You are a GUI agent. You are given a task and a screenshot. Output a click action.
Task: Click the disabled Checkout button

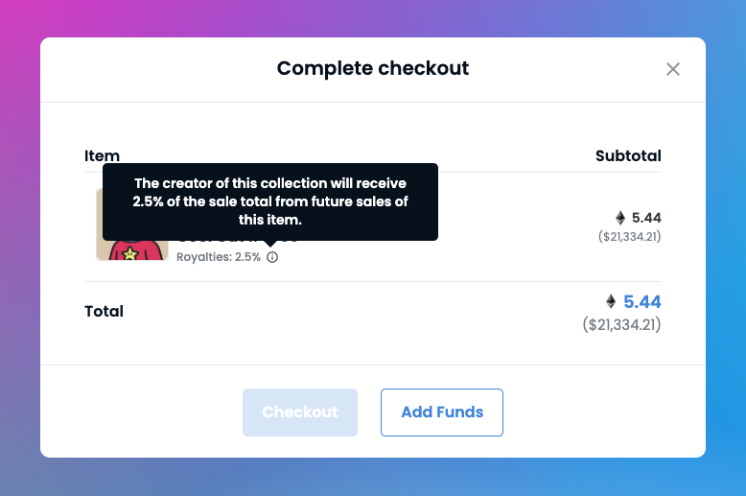coord(300,413)
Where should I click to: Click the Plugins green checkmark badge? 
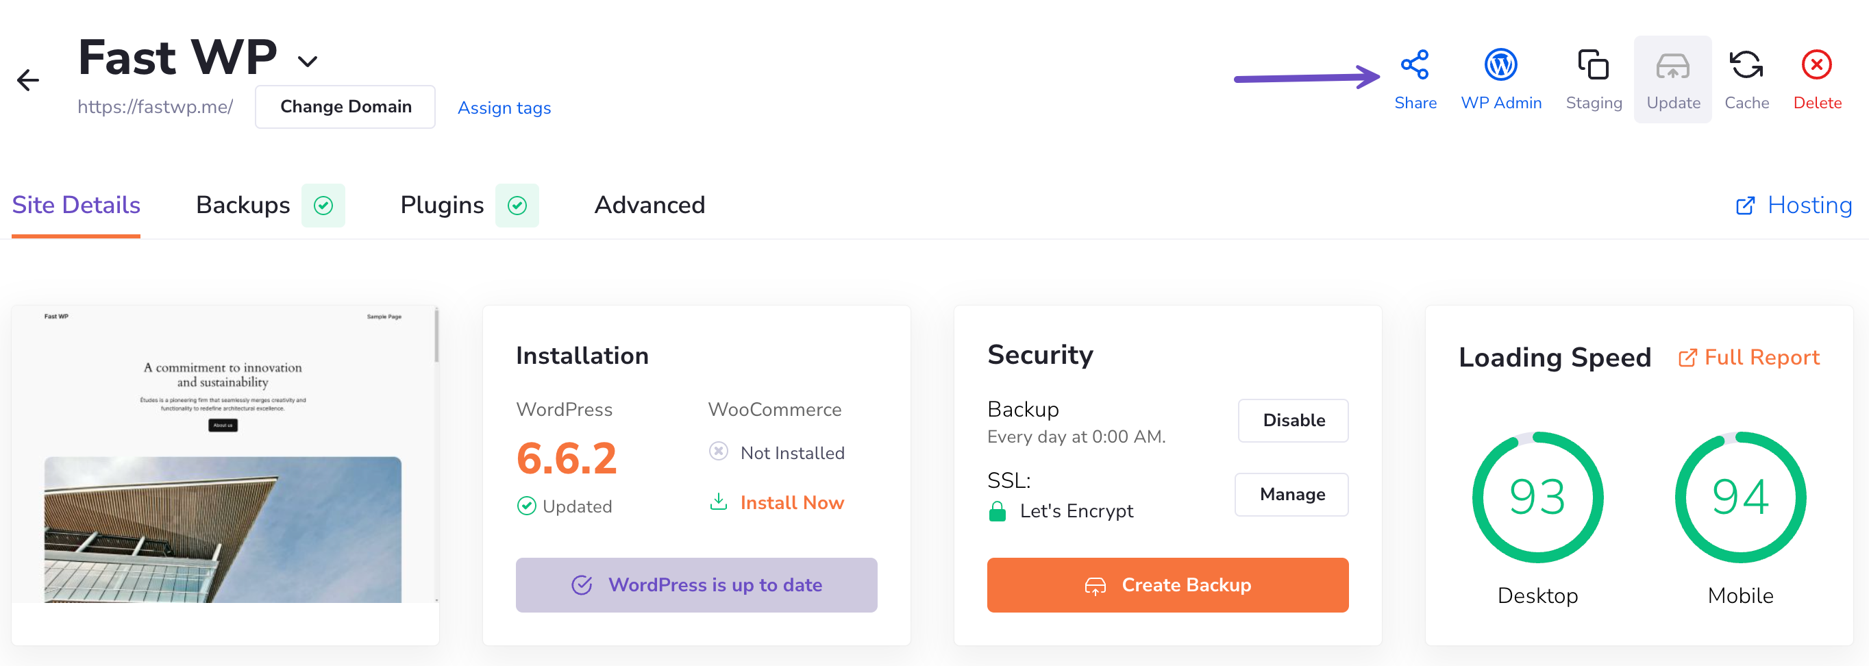[x=517, y=206]
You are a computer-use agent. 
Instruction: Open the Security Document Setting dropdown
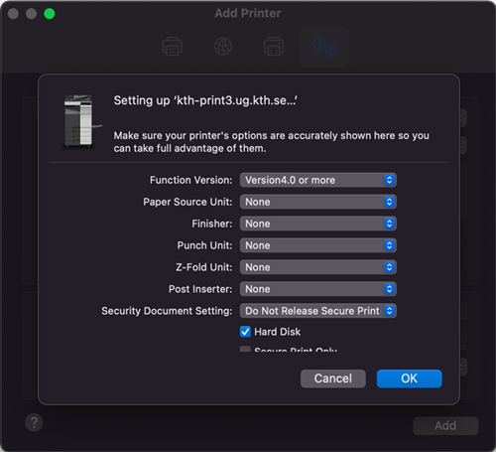click(318, 311)
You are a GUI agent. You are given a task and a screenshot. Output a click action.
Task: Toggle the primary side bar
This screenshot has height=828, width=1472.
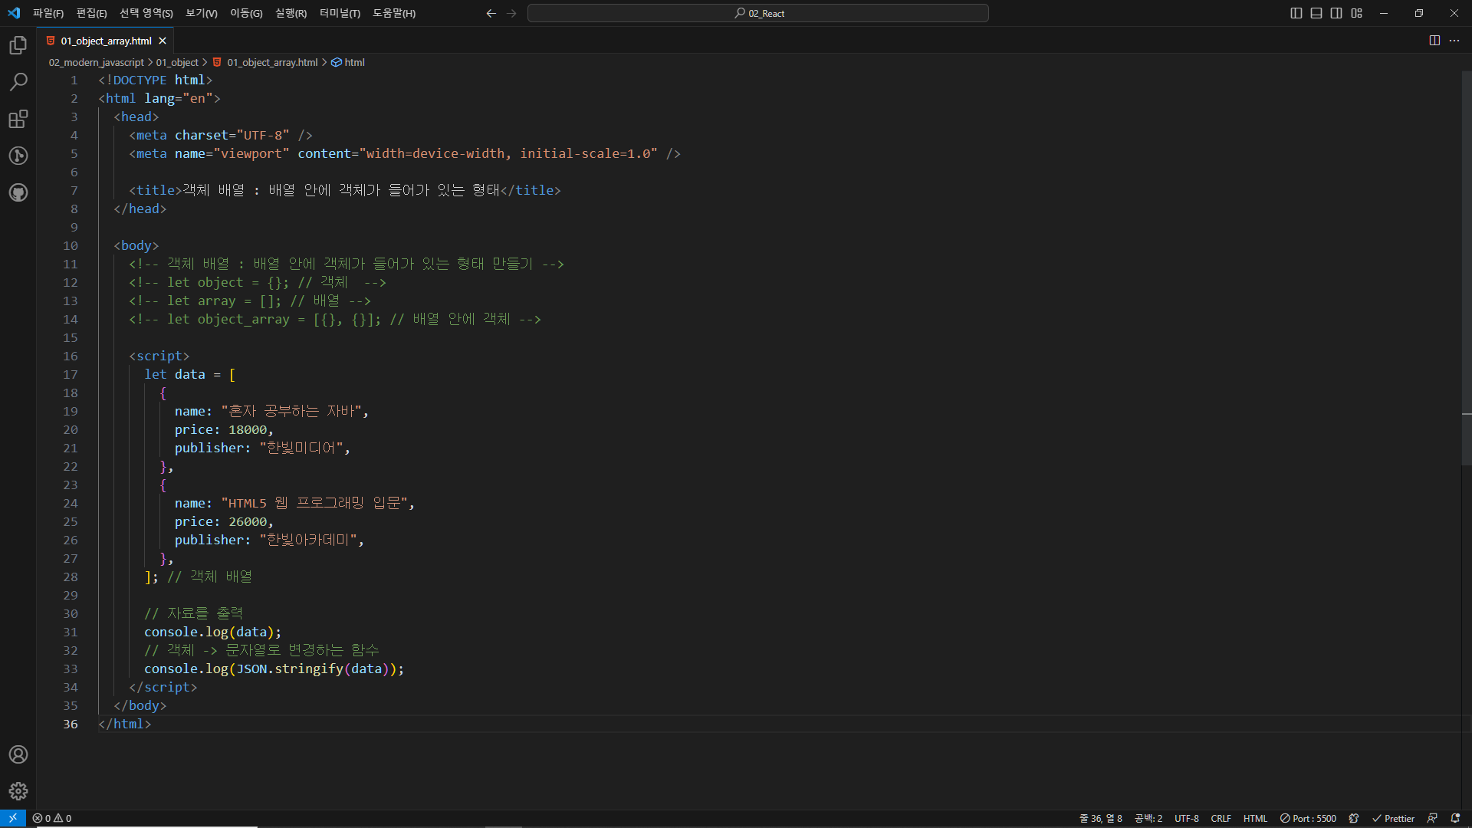[x=1296, y=13]
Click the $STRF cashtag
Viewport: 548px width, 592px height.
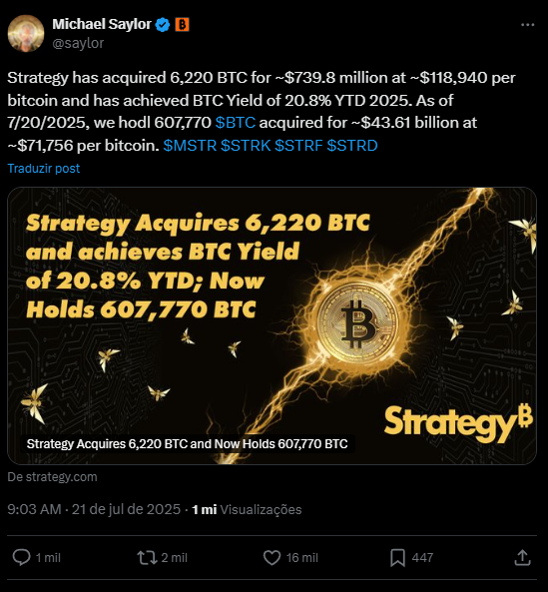[298, 146]
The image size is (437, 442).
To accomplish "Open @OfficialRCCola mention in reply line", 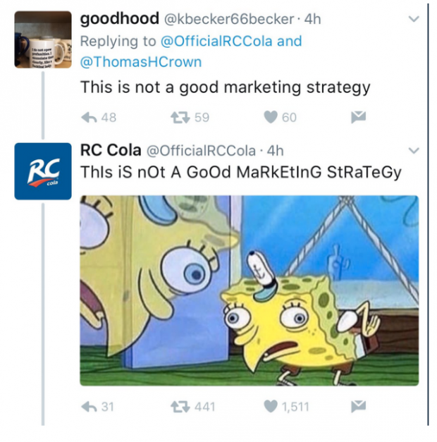I will tap(216, 41).
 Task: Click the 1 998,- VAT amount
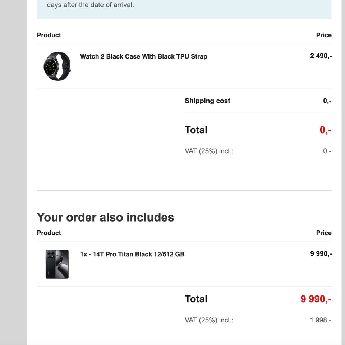(321, 320)

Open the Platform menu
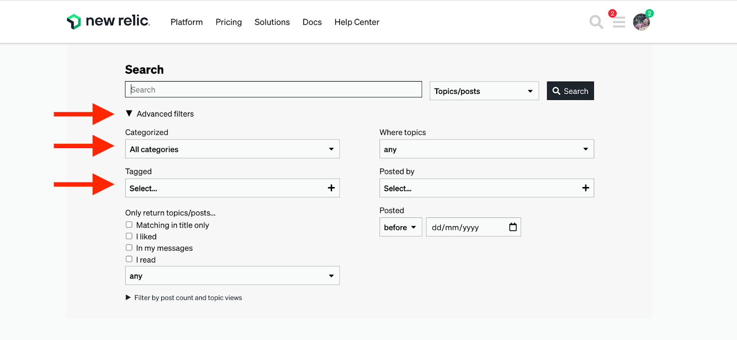[x=187, y=22]
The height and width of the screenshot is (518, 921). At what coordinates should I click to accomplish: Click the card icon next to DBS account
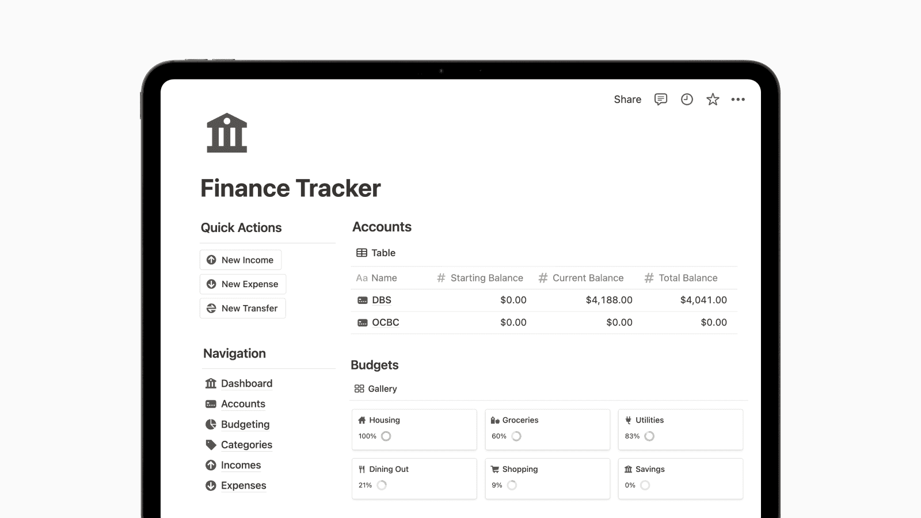pos(363,300)
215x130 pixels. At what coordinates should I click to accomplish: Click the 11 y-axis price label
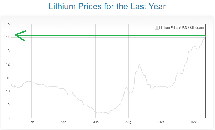point(8,78)
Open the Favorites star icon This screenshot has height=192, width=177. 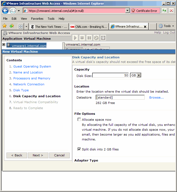[x=5, y=26]
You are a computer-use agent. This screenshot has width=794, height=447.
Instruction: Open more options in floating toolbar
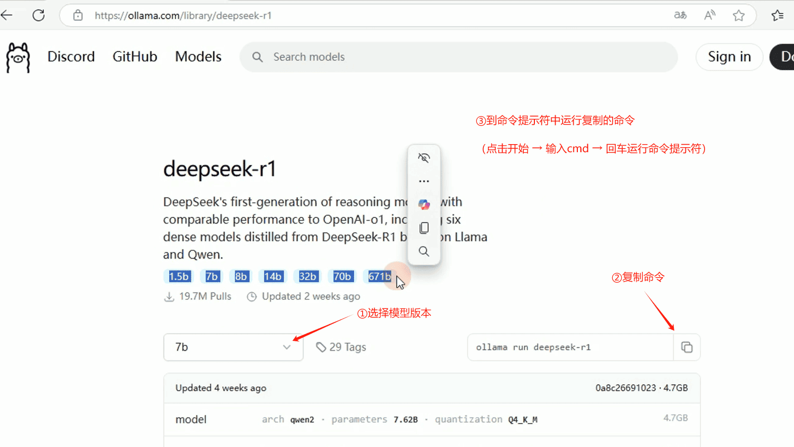[424, 181]
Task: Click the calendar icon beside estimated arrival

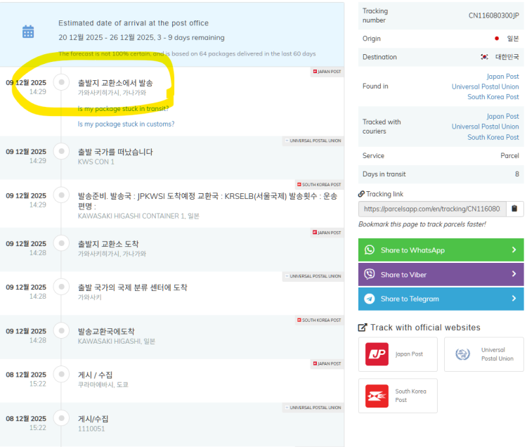Action: [x=28, y=32]
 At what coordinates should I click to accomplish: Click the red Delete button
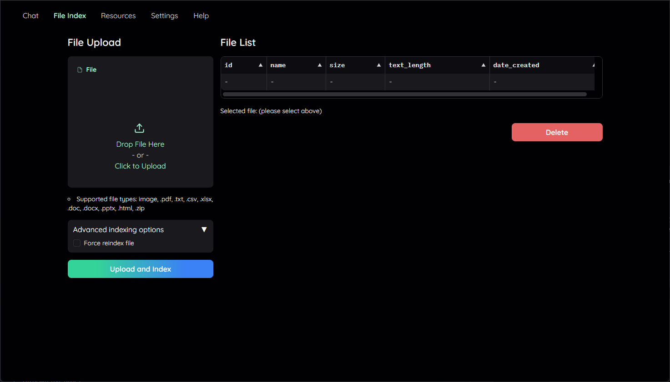(x=557, y=132)
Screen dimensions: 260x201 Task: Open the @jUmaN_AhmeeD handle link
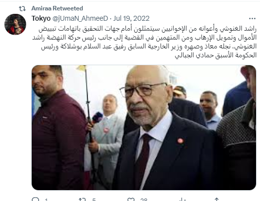point(80,18)
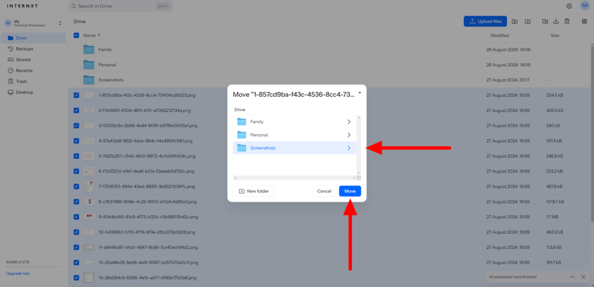Open the create new folder icon in toolbar

[527, 21]
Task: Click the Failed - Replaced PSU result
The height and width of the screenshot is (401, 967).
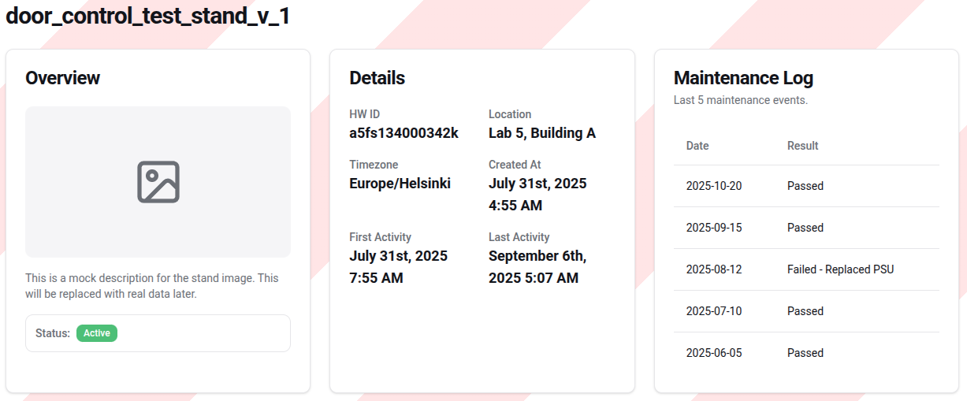Action: tap(840, 269)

- - -

### Exercise directions
Copy the records word for word, starting from the first line and stopping after the line that contains "[x=517, y=206]". Leave the pictures out of your copy.

### Result of the task
You are a GUI agent. You are given a task and a screenshot. Output a click action.
Task: Click the disabled Checkout button

coord(300,413)
Where should I click to: Click the Plugins green checkmark badge? 
[x=517, y=206]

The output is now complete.